** start Information supplied **

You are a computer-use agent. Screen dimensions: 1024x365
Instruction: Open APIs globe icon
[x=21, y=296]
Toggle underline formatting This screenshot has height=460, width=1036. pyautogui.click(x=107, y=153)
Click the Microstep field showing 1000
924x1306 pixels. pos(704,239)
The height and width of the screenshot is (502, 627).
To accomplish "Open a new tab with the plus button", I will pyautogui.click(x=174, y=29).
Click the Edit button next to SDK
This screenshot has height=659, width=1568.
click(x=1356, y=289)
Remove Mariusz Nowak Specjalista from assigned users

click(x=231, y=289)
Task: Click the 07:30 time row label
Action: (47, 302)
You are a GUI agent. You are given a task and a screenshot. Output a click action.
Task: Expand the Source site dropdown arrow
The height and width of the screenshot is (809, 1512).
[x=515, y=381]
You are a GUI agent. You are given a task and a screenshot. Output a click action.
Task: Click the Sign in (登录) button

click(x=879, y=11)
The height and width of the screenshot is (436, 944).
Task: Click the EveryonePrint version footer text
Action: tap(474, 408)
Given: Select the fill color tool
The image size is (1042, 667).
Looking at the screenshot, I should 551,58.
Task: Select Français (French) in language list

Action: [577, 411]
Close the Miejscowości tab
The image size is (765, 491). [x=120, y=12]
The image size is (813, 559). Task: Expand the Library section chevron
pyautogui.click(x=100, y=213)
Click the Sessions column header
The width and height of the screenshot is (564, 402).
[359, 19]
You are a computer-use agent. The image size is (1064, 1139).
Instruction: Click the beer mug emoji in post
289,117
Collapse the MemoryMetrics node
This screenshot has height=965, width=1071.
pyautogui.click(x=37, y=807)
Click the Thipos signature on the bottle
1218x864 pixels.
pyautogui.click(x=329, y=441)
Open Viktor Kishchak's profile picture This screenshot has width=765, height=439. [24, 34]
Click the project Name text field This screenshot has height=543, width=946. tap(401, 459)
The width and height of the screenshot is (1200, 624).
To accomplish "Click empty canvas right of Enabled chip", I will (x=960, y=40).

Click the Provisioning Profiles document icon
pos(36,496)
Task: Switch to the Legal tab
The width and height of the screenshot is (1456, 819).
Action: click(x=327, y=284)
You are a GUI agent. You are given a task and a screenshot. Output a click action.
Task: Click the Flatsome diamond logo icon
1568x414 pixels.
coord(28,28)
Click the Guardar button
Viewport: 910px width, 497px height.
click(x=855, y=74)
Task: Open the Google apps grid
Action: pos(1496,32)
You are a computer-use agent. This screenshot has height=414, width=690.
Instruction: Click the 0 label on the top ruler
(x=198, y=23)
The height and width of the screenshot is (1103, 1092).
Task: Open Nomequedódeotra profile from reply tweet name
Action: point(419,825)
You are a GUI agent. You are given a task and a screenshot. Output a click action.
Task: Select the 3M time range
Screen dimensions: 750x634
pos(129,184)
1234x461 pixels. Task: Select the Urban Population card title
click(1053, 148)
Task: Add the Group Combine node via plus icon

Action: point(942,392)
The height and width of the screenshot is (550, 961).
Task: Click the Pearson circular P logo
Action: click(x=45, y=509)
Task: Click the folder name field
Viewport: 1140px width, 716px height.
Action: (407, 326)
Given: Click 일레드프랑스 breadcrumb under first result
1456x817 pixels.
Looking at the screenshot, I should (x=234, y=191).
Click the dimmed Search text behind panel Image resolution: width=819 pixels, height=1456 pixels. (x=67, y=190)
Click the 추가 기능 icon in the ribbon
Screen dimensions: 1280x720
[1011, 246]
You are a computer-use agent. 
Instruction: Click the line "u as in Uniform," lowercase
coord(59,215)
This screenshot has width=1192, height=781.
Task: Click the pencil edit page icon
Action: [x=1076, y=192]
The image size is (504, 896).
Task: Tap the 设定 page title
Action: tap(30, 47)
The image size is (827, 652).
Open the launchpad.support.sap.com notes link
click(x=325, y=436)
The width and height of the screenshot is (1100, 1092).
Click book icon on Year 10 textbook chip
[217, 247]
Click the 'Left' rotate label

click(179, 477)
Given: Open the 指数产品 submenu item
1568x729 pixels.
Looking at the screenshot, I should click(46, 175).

** end Information supplied **

List every line of the data above that contains the string "Instruction", copying each line in full.

Instruction: Open APIs globe icon
Instruction: Click the beer mug emoji in post
Instruction: Click the 0 label on the top ruler
Instruction: Click the line "u as in Uniform," lowercase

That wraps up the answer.